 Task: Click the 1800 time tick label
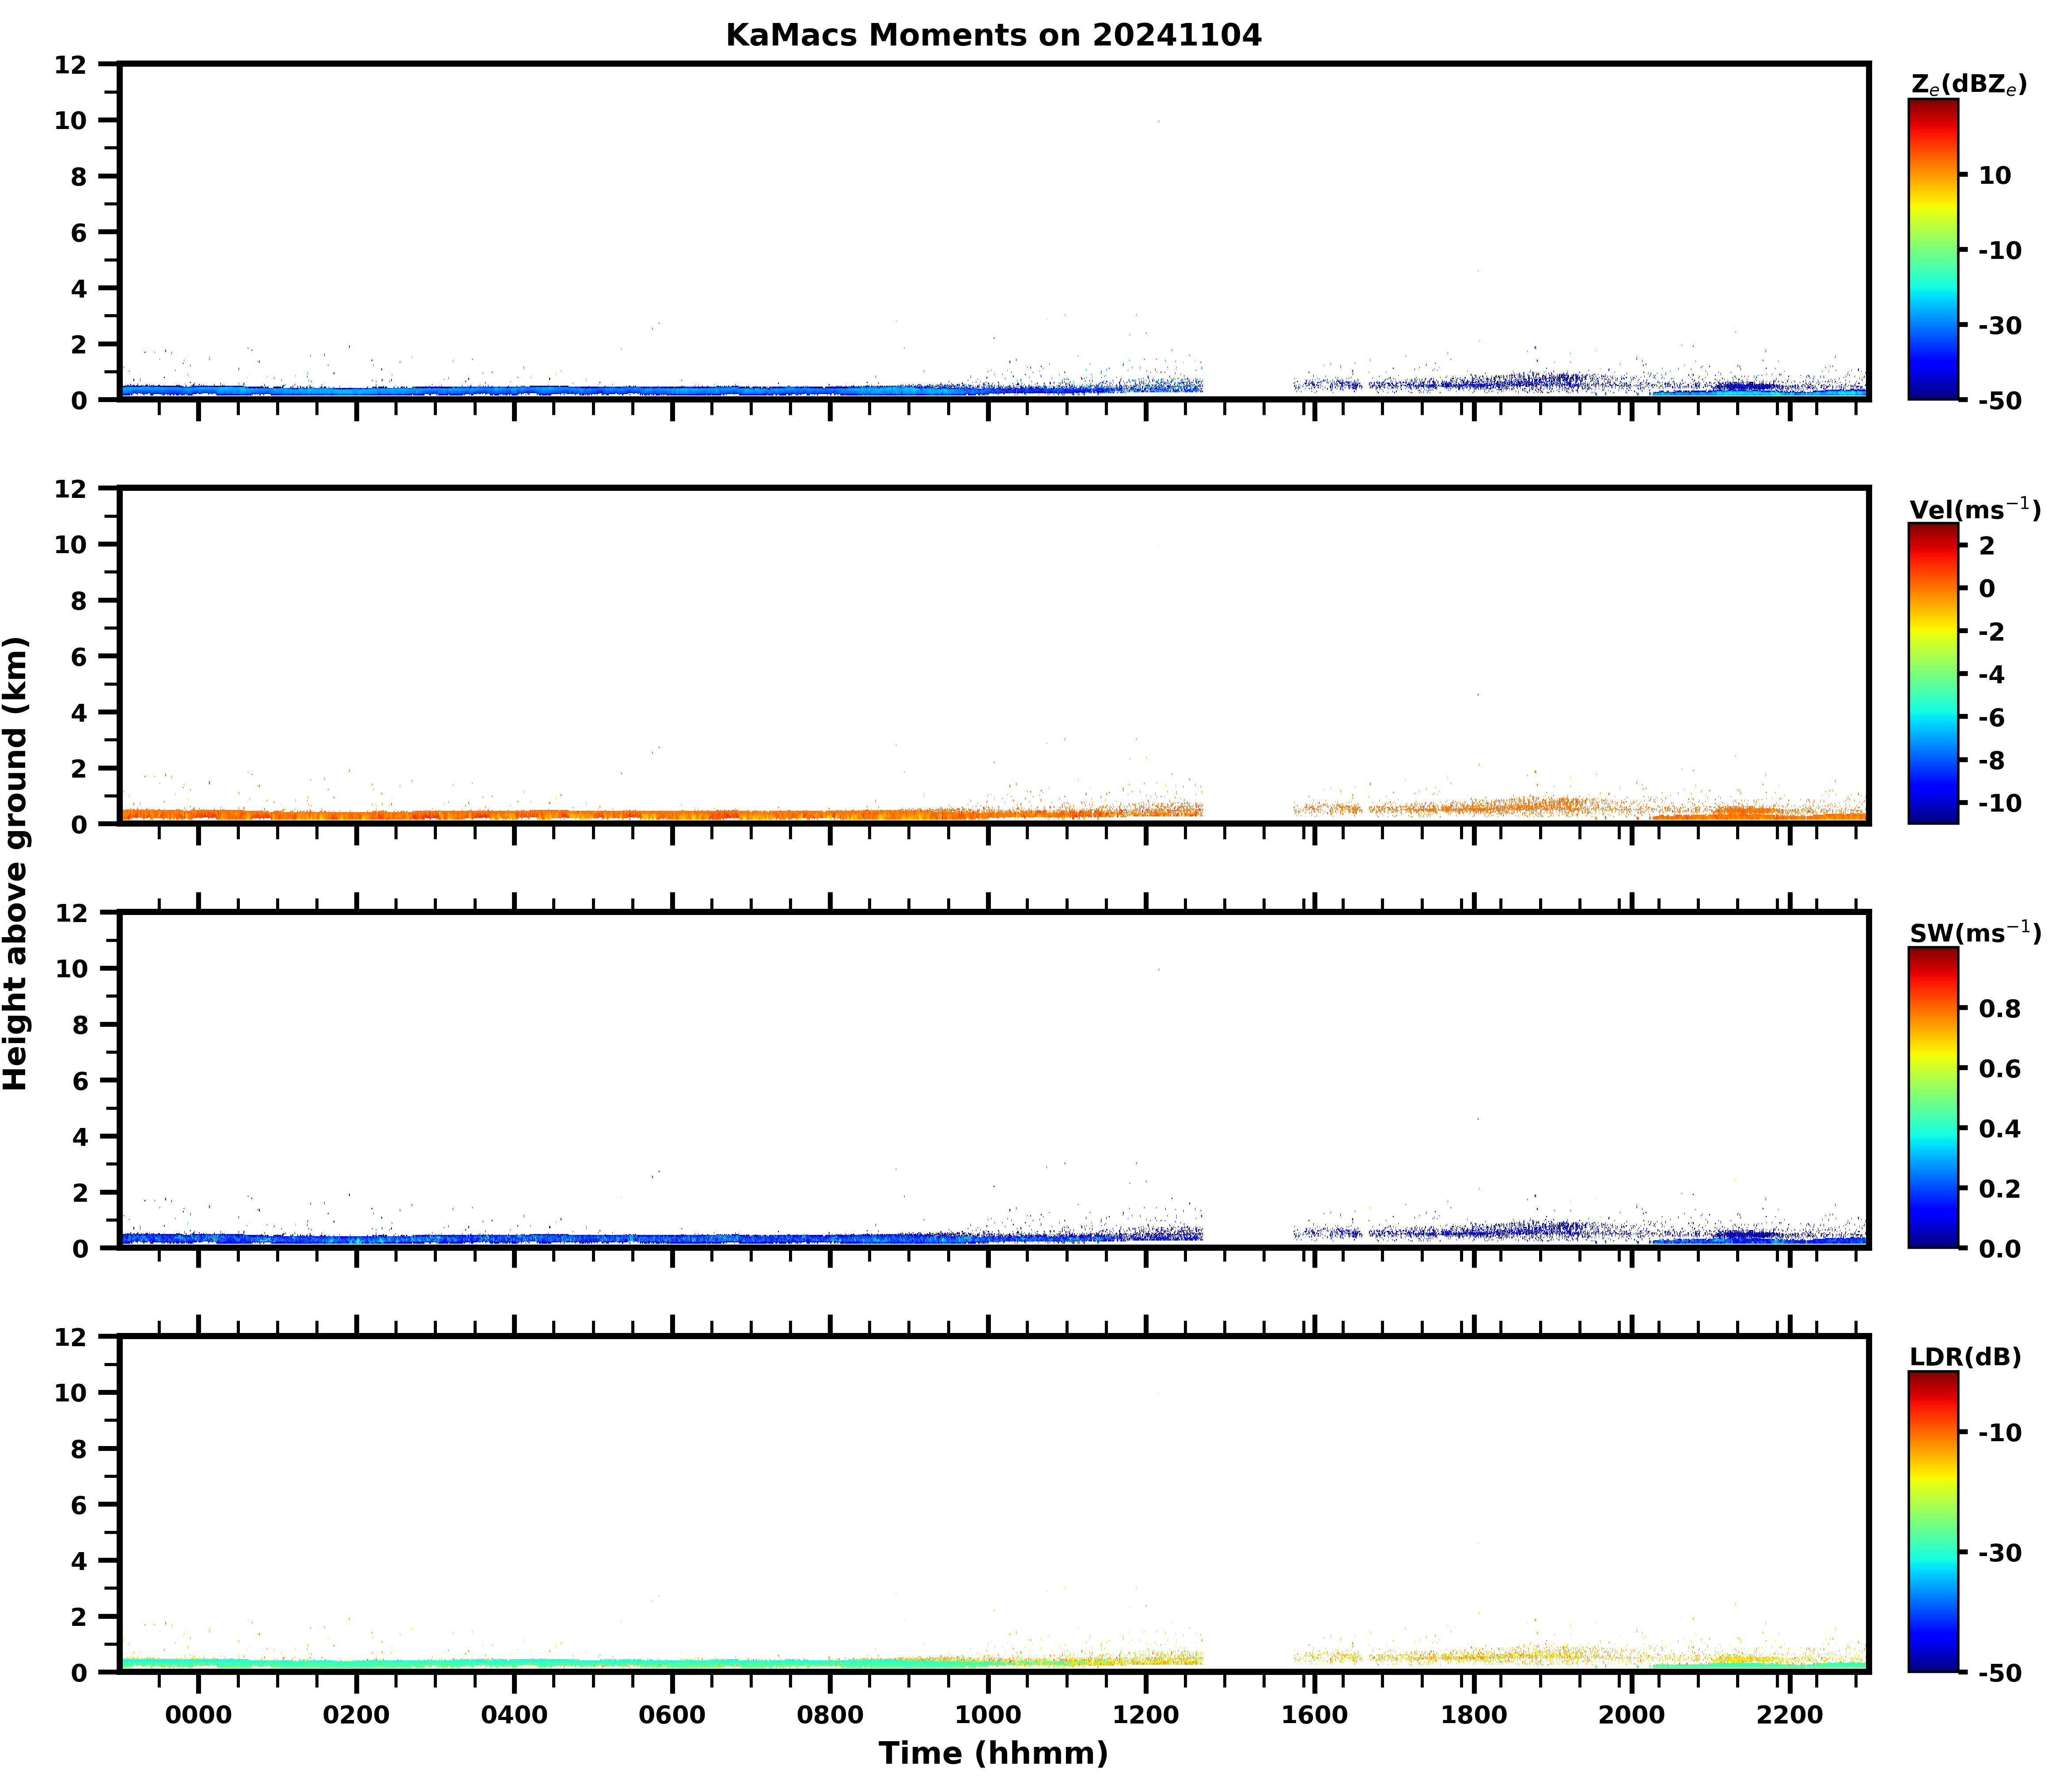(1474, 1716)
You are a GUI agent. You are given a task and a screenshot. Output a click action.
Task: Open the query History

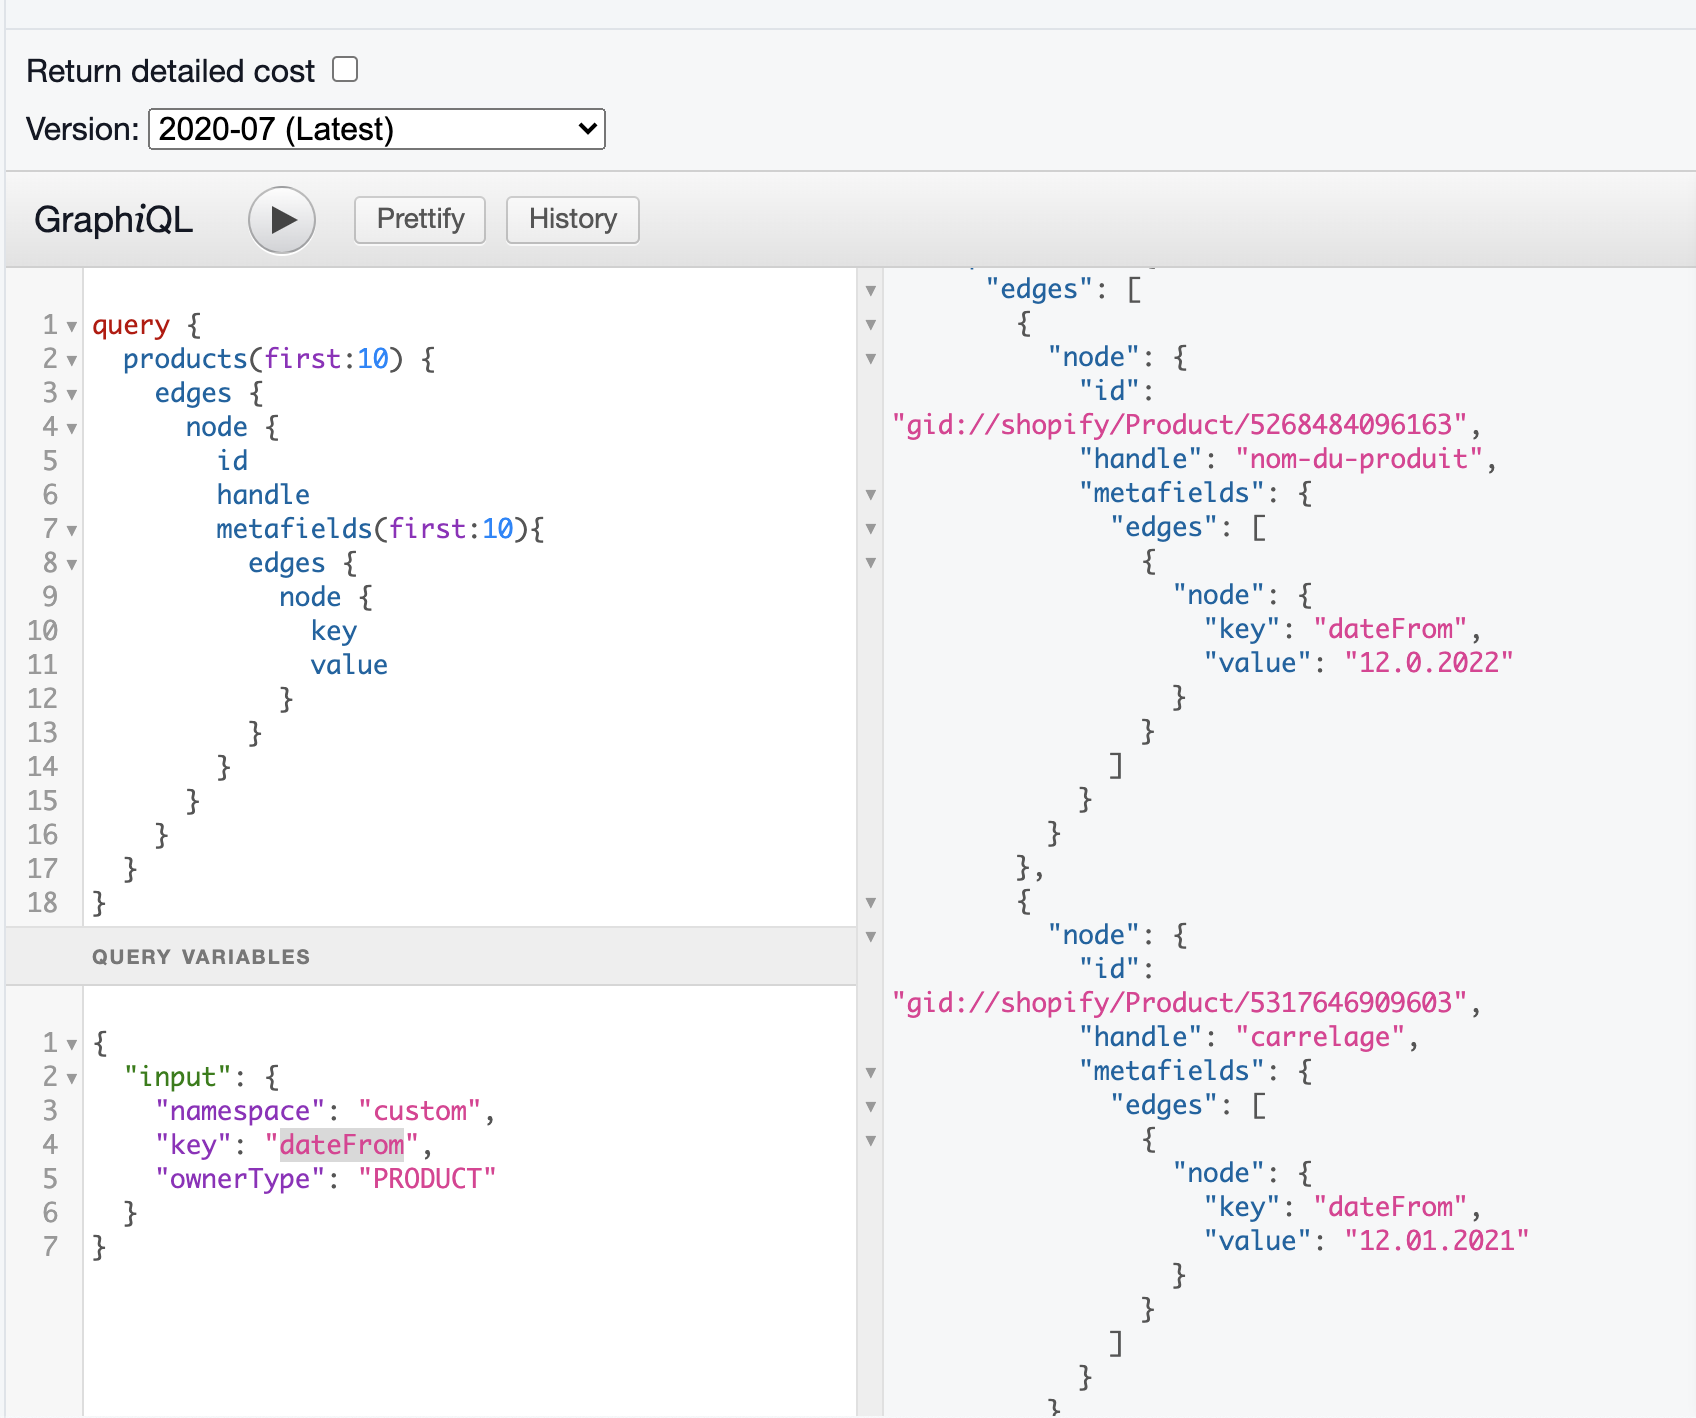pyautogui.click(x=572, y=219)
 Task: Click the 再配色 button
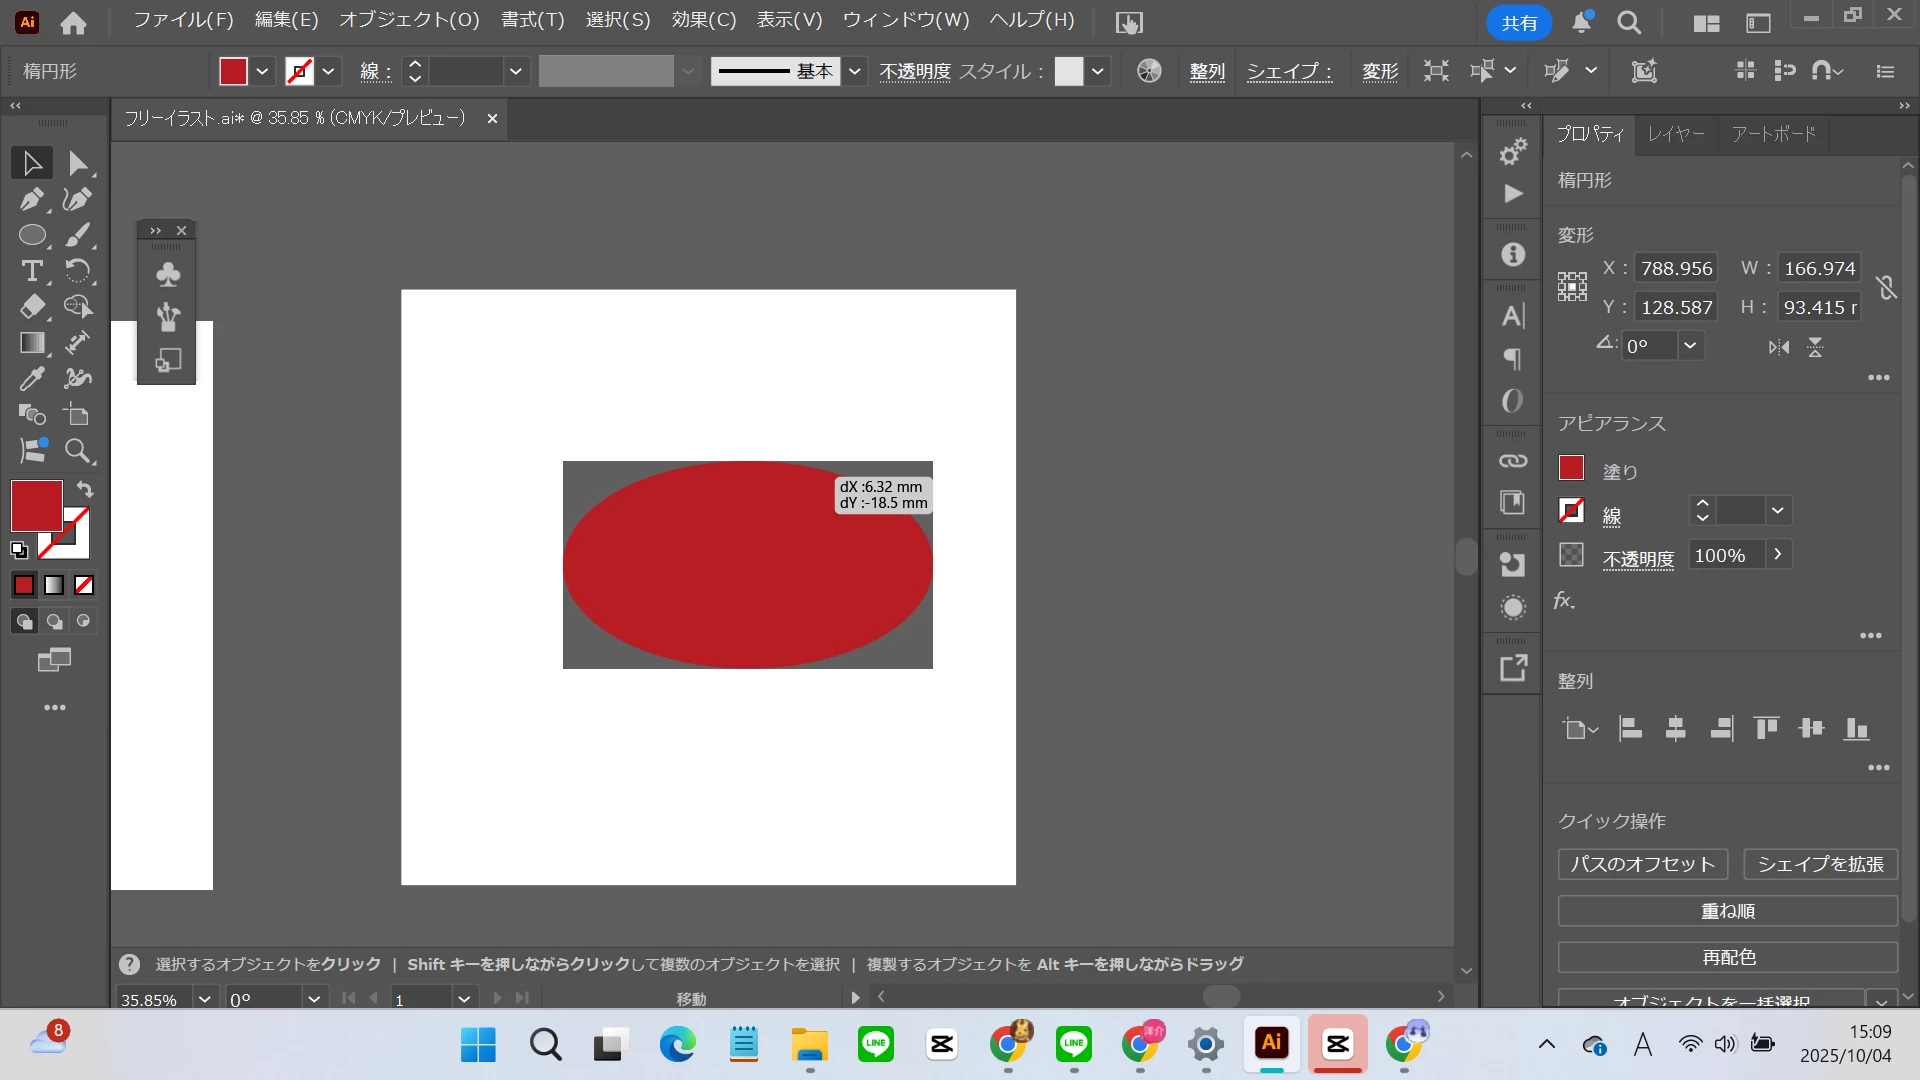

◆ ◆ ◆ ◆ ◆

Skipping every picture, reproduce the records word for word.

- _Task response_
 Task: Click the 1800 time tick label
(1474, 1716)
You are a GUI agent. You are given a task and a screenshot. Output a click action.
Task: Open the query History

pyautogui.click(x=572, y=219)
 Task: Click the 再配色 button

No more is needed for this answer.